Created with nontraditional materials including cement, plaster, cork, wax and metal,Kokines’ works are known for their bold color, textured surfaces, and sense of movement. His art employed free-form organic and geometrical forms, abstract figures and intense spaces of color. He inserted humor, references to Greek mythology, and his life experiences into his work.Kokines was also known to rework older pieces many times over, often carving through the layers he had built up on the surface – a technique known as palimpsest.
Born to immigrant parents in Chicago, he was a student of the Art Institute of Chicago, where he earned a BFA in 1960. According to a report by the Chicago Tribune, Kokinesworked for Playboy thereafter. In a turn of fate after losing his job in 1962, he received the Art Institute’s Frank G. Logan prize for emerging artists. This award helped paved the way for Kokines’ career as a professional artist.
“(George Kokines) worked with exuberance, and at times he told people that it felt like the paintings just poured out of him,” said Dr. Laura Calamos Nasir, president at the National Hellenic Museum.
Kokines left Chicago in 1966, taking a chance on New York where he spent the next 40 years painting.
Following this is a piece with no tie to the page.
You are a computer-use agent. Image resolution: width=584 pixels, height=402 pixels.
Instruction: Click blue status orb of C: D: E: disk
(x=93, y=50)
He was a witness of the September 11th attacks at the World Trade Center, an event that shook him, inspiring his collection “September 11,” which is comprised of three works – “Agios Nikolas,” “Ground Zero,” and “The Sky Above.”
The pieces,first exhibited together in 2011 prior to the artist’s death the following year, are now on display at the National Hellenic Museum.The exhibit also includes small accordion booklets that Kokines made by hand, sketchbooks, and his travel journals, including the journal he kept when he traveled to Greece to visit the villages of each of his parents in 1993.
On his trip to Greece, Kokines came to the realization that his roots directly influenced his work. “[Kokines] had been painting waves throughout his career, but when he arrived in Greece, he realized that he had been touched by his Greek heritage without ever having visited Greece before,” Calamos Nasir said.
“We visited the ruins of 16th century BC and found things that related to my work, work of mine that appeared as if I had used these ruins as a model. I was amazed. It took Lois to point out how much it related to me. I passed through the windows she opened and began to understand my own work. All the time I thought I was abstract to myself. There is nothing abstract about my work. I felt exhilarated. I felt full circle. I felt this was what I came from and it felt good, Kokines wrote in his Greek travel journal.
The exhibition’s final piece, “Koroni,” is the last piece Kokines ever completed. Painted in shades of blue, it was inspired by the view of the Aegean Sea from the village of Koroni, his mother’s hometown.
A critically acclaimed artist early on in his career, Kokines was a prominent figure in the Chicago art community. He was also a mentor in the arts, teaching through artist-in-residence positions at Northwestern University and the University of Wisconsin-Madison, as well as teaching classes at NYU and RISD.His work has been featured in national and international museums and galleries, including, among others, the Art Institute of Chicago, the Whitney Museum, the Richard Gray Gallery, the Centro Cultural in Buenos Aires, Argentina, and the Palazzo Massari in Ferrara, Italy.
Throughout his career, Kokines created artwork inspired by his personal experiences, ancient history and Greek roots. “In today’s society, these observations are all still relevant to us all and we can explore how an artist considers history as an inspiration for personal reflection and expression through art,” Calamos Nasir said.
George Kokines: Layers Revealed is presented as part of Art Design Chicago, an initiative of the Terra Foundation for American Art exploring Chicago’s art and design legacy, with presenting partner The Richard H. Driehaus Foundation.
Founded in Chicago as the Hellenic Museum and Cultural Center (HMCC) in 1983, the HMCC moved to the city’s Greektown neighborhood in 2004 and opened its current location on Halsted Street as the National Hellenic Museum in 2011.